Uncontrolled torsional vibration can accelerate wear of the main bearings, cause inefficient timing, fracture accessory brackets and worst case, cause the crankshaft to snap – Brian LeBarron
We’ve been testing some of the most common changes you can make in common crate engine racing classes by pitting our own CT-350 through a series of tests on our DynoJet chassis dyno. Now, we’re looking to take the engine to the next level and upgrade the engine to the full advantage of the rules. This means valvetrain upgrades, and some new exhaust, but we’re looking to push the engine beyond even that. Chevy Performance strongly suggests to not race the engine above 5,500 RPM – we’ll be looking to rev to somewhere close to 6,500 RPM.
This will require some key upgrades in the top end of the engine, but we wanted to ensure the force from the hundreds of thousands of explosions exerted on the crankshaft would be controlled properly. After talking with our friends Fluidampr about the project idea, we knew having a damper designed to handle the upgrades would be important as well.
Fluidampr’s CT Gold
At first glance, their CT-Gold series viscous damper (part#62260D) would seem like just another damper on the market, but the CT-Gold damper is specifically designed for race engines to control torsional vibrations above 6,000 RPM. “What we’ve found is that as horsepower rises, the need for a Fluidampr CT Gold is even more important,” explained Brian Lebarron of Fluidampr.
Chevy Performance ships the CT-350 with an elastomer style damper. By design, it is tuned for the stock setup and stock peak torsional vibration frequency range.

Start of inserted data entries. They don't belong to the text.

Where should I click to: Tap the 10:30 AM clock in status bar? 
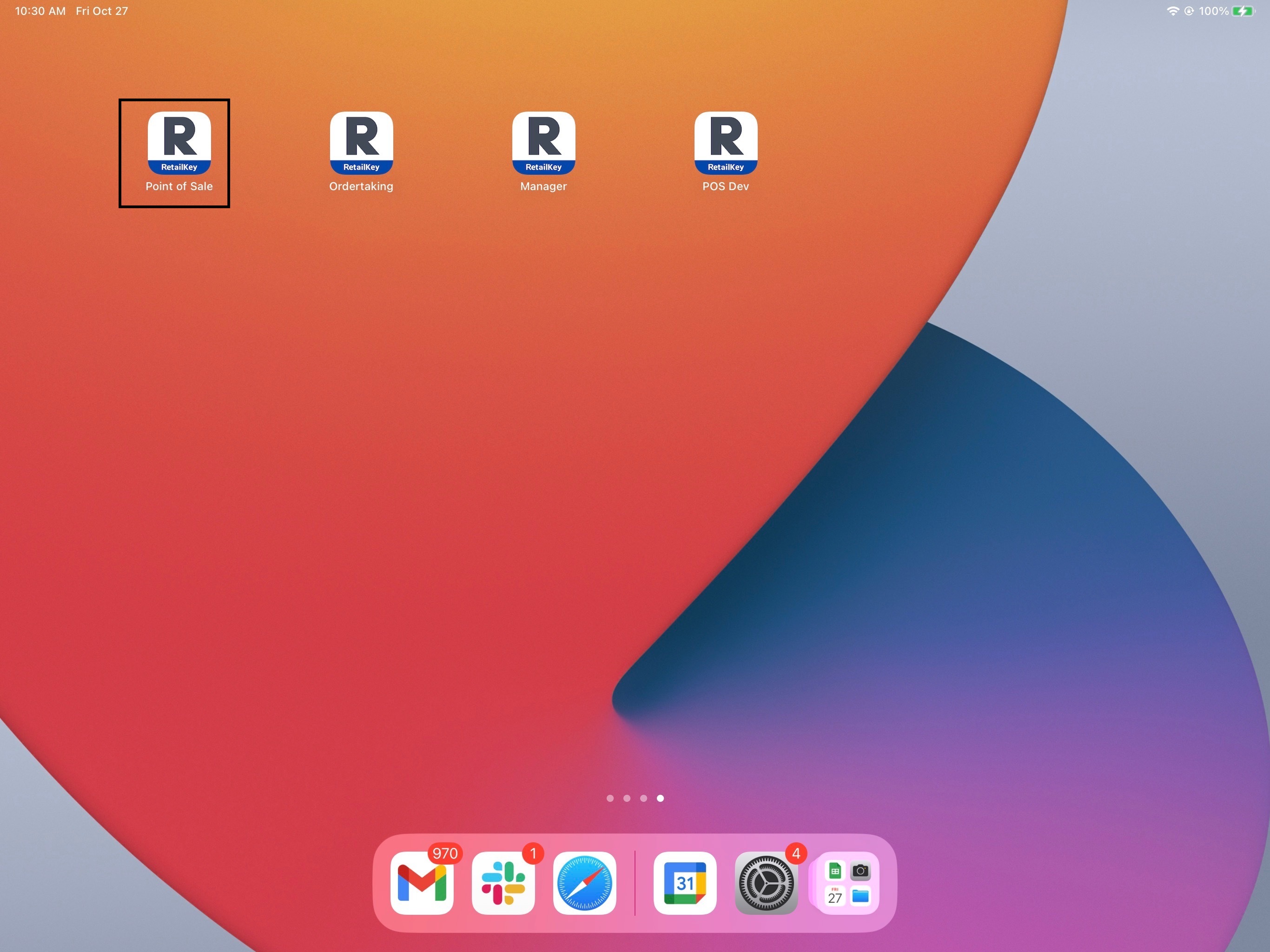(40, 11)
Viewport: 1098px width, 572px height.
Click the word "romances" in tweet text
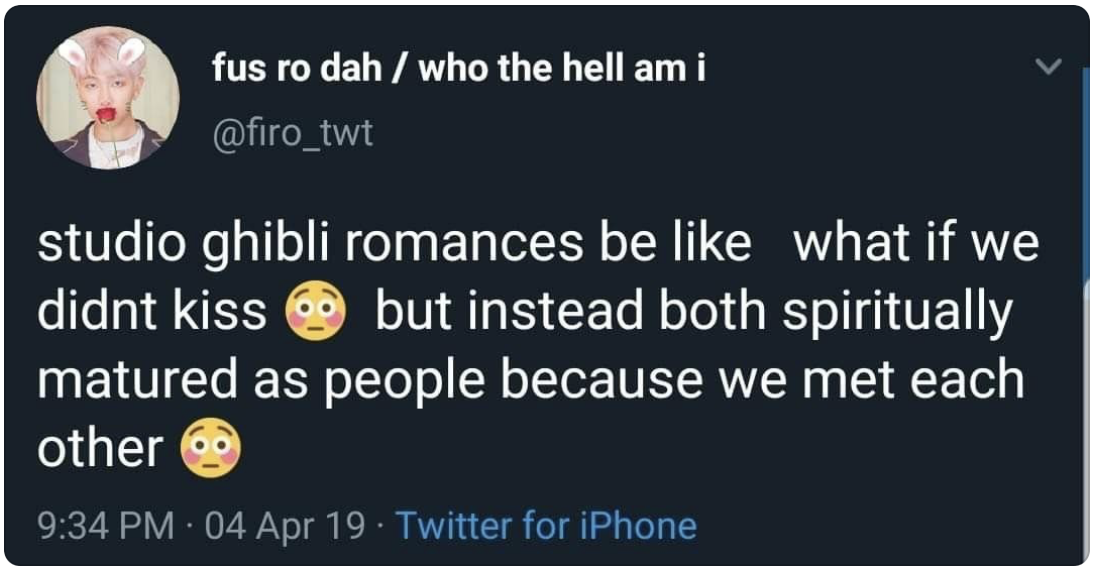[464, 244]
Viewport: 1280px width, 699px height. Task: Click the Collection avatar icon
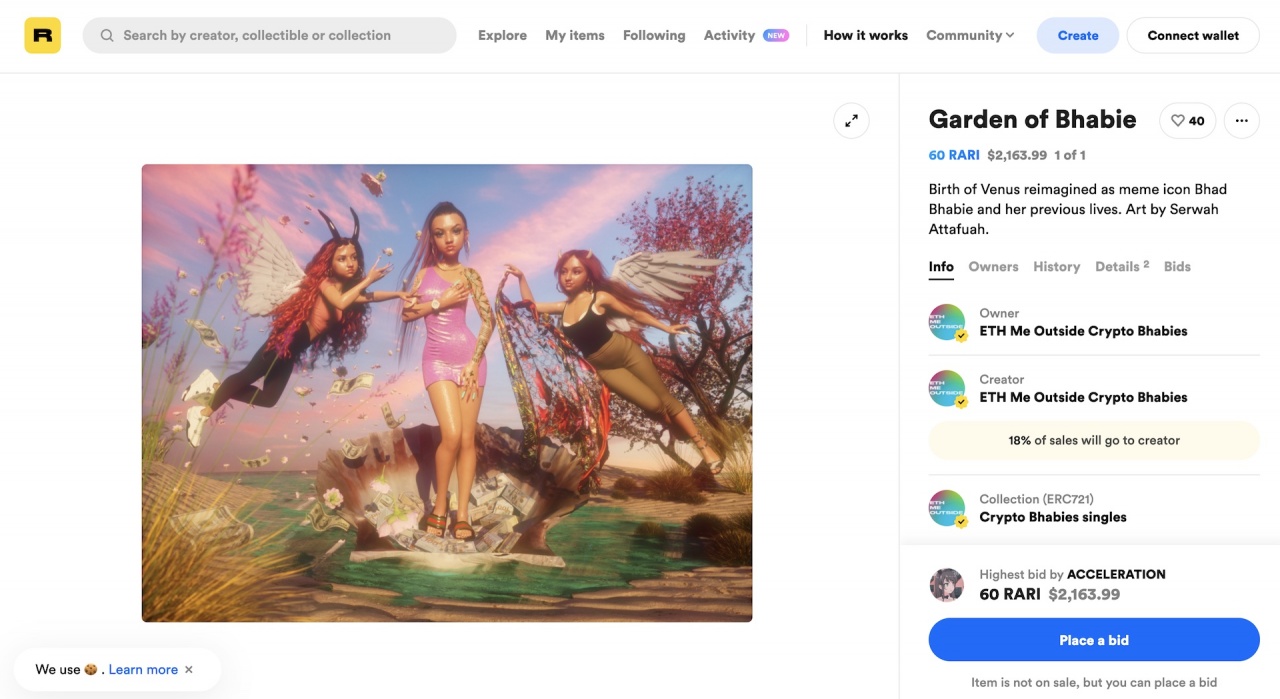[947, 508]
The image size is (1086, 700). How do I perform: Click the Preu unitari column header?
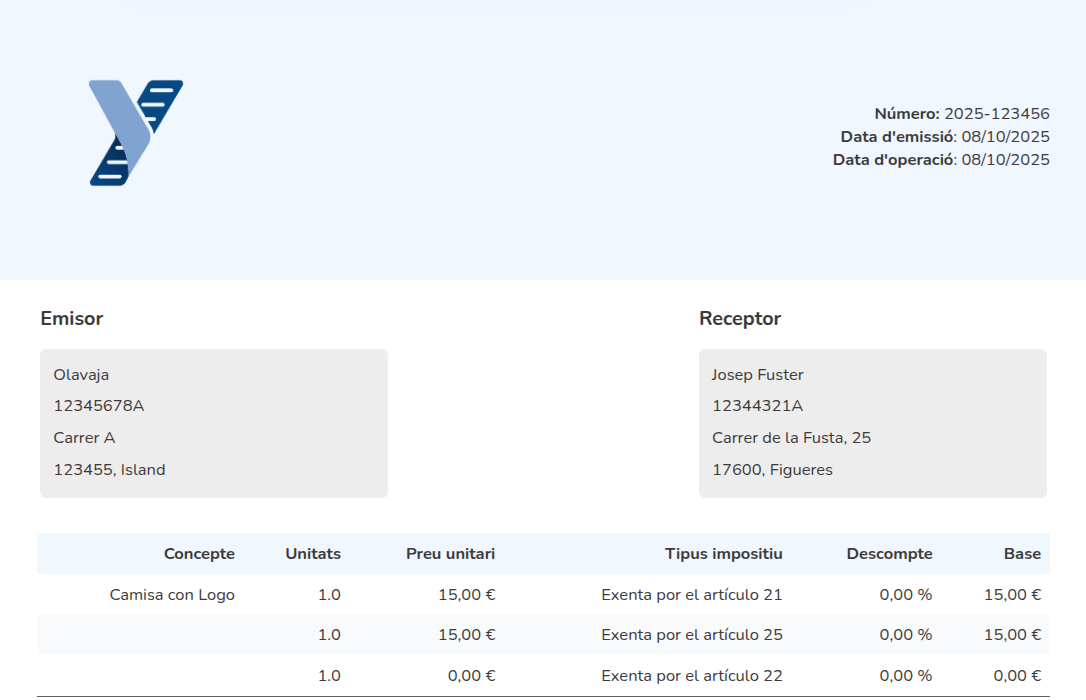click(450, 554)
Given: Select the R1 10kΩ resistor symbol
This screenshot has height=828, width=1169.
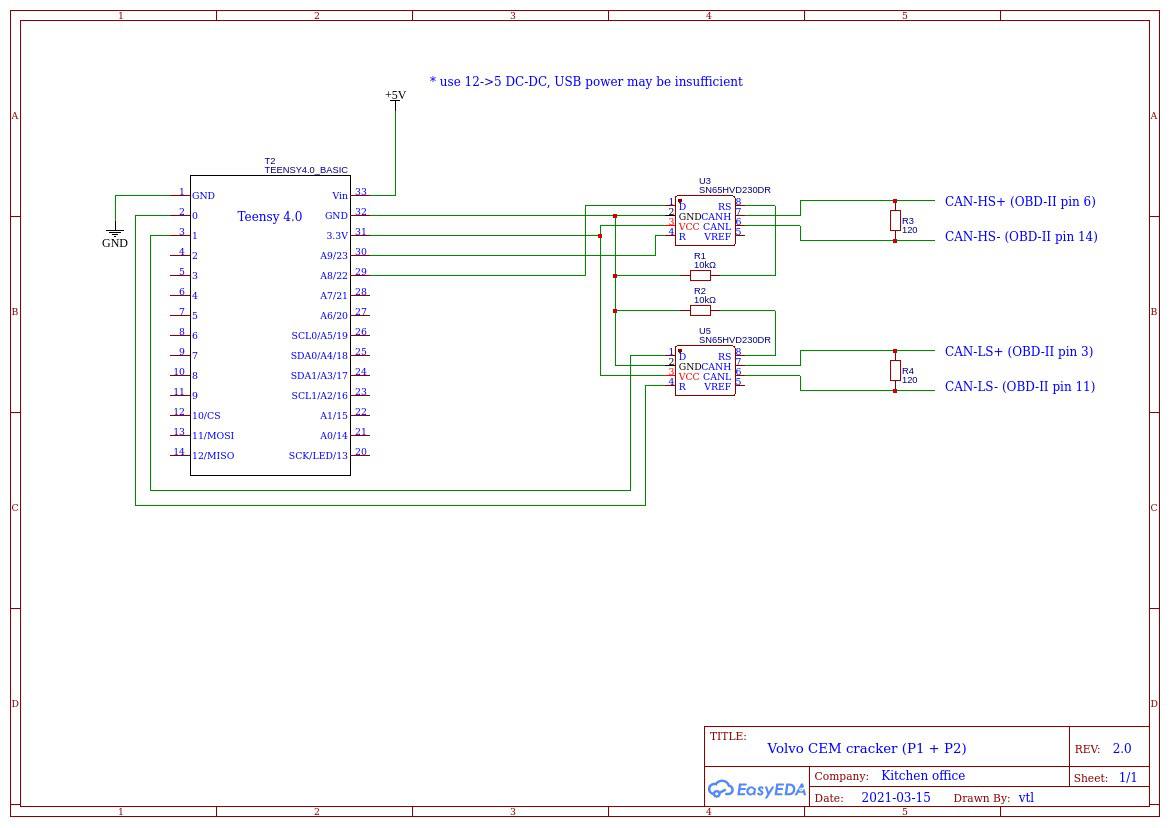Looking at the screenshot, I should 701,276.
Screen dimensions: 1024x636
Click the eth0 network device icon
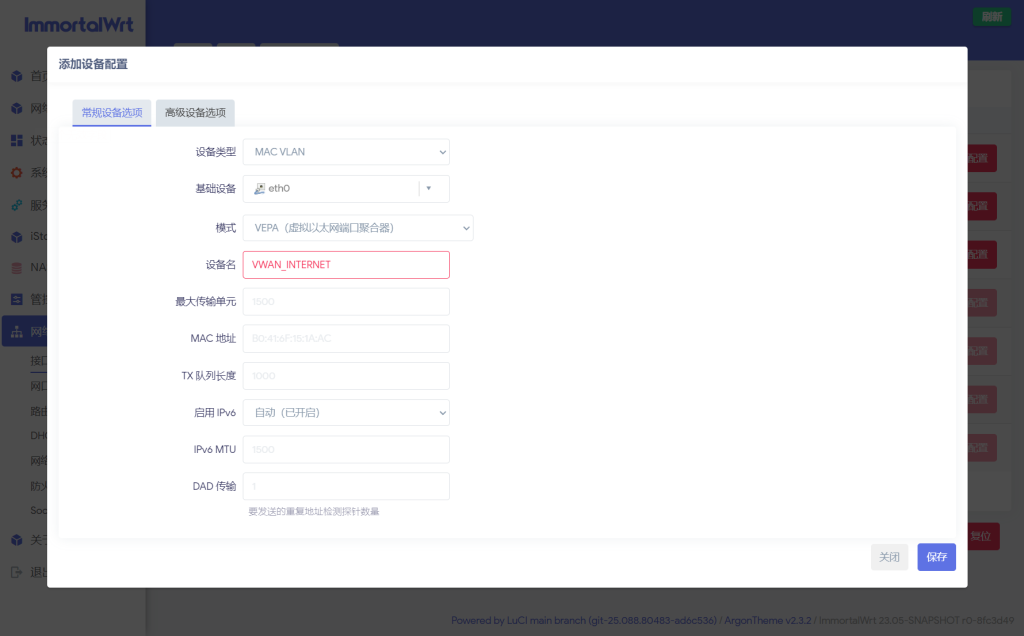point(260,188)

When you start to modify the engine, two scenarios will typically happen:
1) The torsional vibration frequency range still falls within the limits of the stock damper, but now it is being overworked. With this scenario, early warning elastomer failure signs are cracked, bulging or missing rubber between the hub and the outer inertia ring. As it starts to fail it loses its ability to protect the engine and contributes to inefficient timing.
Does Weight Really Matter?
It’s easy to think, that because the damper is rotating mass on the engine, the you would want to seek out the lightest damper that would fit your engine. This is the correct logic for pulleys, and wheels in most cases, but not dampers. A damper needs a given amount of mass to counter the destructive force of torsional vibration. If the damper is too light it does not adequately protect the engine from torsional vibration. Excessive torsional vibration also means lost horsepower and torque.
Size on the other hand does matter, and having a smaller diameter damper usually does translate to quicker throttle response. The stock damper on the 602 is 8-inches in diameter. The Fluidampr CT-Gold on the 602 offers broader torsional vibration protection at only 6-1/4-inches.